The task ▸ There is material below. Print exactly the lines starting at the line with "The width and height of the screenshot is (1316, 912)." and ending at the line with "Task: Check Gravar", ends included, and no others.

# # # # # # #

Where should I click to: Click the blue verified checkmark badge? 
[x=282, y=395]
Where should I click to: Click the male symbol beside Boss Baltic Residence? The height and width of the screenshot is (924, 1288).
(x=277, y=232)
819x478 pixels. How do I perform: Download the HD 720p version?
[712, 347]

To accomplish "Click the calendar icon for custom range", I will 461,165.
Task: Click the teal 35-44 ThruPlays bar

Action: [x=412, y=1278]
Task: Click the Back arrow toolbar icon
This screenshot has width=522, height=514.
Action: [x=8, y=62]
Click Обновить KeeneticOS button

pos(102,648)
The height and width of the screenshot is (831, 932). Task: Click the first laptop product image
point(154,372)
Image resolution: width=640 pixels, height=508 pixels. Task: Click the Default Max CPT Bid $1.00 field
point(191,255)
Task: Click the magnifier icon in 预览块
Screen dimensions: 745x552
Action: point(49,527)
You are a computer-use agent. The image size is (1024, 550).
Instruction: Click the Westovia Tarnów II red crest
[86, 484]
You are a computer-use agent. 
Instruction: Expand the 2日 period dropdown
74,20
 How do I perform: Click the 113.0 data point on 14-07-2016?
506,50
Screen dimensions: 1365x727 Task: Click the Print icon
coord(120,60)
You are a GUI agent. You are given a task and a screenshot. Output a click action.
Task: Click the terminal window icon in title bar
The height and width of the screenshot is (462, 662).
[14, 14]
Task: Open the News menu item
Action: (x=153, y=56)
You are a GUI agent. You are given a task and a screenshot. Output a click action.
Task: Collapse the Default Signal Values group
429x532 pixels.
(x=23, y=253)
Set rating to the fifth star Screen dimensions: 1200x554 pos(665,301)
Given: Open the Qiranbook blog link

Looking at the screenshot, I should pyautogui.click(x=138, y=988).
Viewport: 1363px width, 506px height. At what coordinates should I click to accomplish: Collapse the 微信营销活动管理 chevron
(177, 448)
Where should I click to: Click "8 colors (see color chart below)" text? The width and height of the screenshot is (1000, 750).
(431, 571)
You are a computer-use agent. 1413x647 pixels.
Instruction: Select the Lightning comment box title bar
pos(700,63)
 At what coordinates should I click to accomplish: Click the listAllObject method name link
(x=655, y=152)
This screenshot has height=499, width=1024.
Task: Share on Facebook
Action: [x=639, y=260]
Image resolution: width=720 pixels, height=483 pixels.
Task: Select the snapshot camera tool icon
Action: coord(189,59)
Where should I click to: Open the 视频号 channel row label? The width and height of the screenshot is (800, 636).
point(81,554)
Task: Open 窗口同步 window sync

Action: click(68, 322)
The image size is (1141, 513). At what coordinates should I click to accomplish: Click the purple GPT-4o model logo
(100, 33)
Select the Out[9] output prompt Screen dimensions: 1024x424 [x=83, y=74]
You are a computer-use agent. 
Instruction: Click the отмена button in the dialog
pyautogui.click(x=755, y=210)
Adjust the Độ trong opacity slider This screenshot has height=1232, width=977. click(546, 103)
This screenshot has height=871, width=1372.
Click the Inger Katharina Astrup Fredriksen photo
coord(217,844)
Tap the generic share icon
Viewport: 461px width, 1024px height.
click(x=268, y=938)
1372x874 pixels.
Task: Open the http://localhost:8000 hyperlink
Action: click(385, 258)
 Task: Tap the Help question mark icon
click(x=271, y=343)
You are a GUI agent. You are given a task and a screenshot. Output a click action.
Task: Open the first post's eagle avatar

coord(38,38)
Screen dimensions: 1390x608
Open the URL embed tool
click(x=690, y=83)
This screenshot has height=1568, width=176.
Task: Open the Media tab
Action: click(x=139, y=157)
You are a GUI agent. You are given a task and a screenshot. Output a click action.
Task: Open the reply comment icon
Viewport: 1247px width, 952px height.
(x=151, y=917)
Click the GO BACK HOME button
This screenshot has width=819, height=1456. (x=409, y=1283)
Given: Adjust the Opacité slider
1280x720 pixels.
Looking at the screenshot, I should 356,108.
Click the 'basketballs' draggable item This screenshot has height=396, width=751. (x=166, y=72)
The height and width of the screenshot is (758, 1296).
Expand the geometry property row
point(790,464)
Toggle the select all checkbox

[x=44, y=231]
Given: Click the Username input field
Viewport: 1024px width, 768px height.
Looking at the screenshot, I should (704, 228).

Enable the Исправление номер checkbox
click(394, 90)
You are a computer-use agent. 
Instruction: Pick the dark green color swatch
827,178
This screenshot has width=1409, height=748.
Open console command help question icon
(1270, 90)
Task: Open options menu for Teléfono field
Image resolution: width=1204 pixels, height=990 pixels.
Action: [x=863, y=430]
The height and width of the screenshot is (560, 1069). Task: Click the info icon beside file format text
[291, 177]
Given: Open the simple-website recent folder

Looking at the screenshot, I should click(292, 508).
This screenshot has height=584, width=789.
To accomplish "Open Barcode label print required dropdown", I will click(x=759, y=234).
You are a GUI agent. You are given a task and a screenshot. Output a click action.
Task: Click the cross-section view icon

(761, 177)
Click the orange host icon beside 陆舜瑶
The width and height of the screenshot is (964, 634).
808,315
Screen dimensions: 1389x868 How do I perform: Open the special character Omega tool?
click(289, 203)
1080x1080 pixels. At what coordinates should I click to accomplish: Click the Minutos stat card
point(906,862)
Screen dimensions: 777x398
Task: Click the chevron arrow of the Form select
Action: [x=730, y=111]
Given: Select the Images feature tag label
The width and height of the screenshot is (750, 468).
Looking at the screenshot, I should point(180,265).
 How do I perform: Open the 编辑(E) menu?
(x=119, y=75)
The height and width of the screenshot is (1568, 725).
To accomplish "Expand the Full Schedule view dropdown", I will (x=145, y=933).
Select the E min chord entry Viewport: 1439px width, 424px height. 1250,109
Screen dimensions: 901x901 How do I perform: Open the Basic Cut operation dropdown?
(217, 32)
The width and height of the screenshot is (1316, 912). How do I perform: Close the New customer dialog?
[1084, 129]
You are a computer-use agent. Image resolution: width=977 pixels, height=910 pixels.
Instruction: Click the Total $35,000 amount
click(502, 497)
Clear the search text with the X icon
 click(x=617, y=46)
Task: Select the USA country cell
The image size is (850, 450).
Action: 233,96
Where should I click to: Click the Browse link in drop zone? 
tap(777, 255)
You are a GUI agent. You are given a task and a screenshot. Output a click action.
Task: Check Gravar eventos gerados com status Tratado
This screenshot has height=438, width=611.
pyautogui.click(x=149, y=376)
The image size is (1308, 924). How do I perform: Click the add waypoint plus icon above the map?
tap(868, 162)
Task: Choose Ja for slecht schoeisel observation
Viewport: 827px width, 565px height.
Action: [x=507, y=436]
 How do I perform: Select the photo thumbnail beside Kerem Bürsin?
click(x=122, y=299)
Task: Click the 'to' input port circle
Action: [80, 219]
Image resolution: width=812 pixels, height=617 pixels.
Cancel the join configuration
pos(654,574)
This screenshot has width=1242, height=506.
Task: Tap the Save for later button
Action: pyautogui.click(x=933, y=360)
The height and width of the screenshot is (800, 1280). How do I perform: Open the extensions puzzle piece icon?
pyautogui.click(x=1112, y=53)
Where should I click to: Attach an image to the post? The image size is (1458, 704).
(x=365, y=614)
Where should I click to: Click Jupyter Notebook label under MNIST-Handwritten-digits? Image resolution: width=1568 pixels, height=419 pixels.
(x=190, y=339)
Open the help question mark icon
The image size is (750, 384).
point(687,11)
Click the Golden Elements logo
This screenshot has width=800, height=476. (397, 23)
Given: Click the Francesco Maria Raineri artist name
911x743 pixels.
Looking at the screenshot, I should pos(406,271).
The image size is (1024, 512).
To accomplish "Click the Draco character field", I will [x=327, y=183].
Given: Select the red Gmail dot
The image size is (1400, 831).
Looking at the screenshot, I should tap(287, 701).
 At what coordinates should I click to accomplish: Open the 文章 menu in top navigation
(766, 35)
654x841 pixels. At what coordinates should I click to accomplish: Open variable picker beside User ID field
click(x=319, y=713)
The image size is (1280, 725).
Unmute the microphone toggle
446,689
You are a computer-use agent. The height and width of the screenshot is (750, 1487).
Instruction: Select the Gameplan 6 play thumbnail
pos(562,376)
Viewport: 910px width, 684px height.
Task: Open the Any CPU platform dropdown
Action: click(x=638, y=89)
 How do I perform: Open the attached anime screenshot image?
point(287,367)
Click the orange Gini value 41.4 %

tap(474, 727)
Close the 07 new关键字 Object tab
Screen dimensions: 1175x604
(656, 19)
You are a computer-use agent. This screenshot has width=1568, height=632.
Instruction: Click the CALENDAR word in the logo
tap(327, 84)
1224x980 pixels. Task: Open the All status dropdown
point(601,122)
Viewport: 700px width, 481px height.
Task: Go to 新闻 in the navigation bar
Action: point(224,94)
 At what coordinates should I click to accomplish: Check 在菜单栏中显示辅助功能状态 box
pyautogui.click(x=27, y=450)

# # # # # # #

Output of the task ▸
The width and height of the screenshot is (1316, 912). How do I perform: Close the New customer dialog?
[1084, 129]
You are a computer-use agent. Image resolution: width=977 pixels, height=910 pixels.
Instruction: Click the Total $35,000 amount
click(502, 497)
Clear the search text with the X icon
 click(x=617, y=46)
Task: Select the USA country cell
The image size is (850, 450).
Action: 233,96
Where should I click to: Click the Browse link in drop zone? 
tap(777, 255)
You are a GUI agent. You are given a task and a screenshot. Output a click action.
Task: Check Gravar eventos gerados com status Tratado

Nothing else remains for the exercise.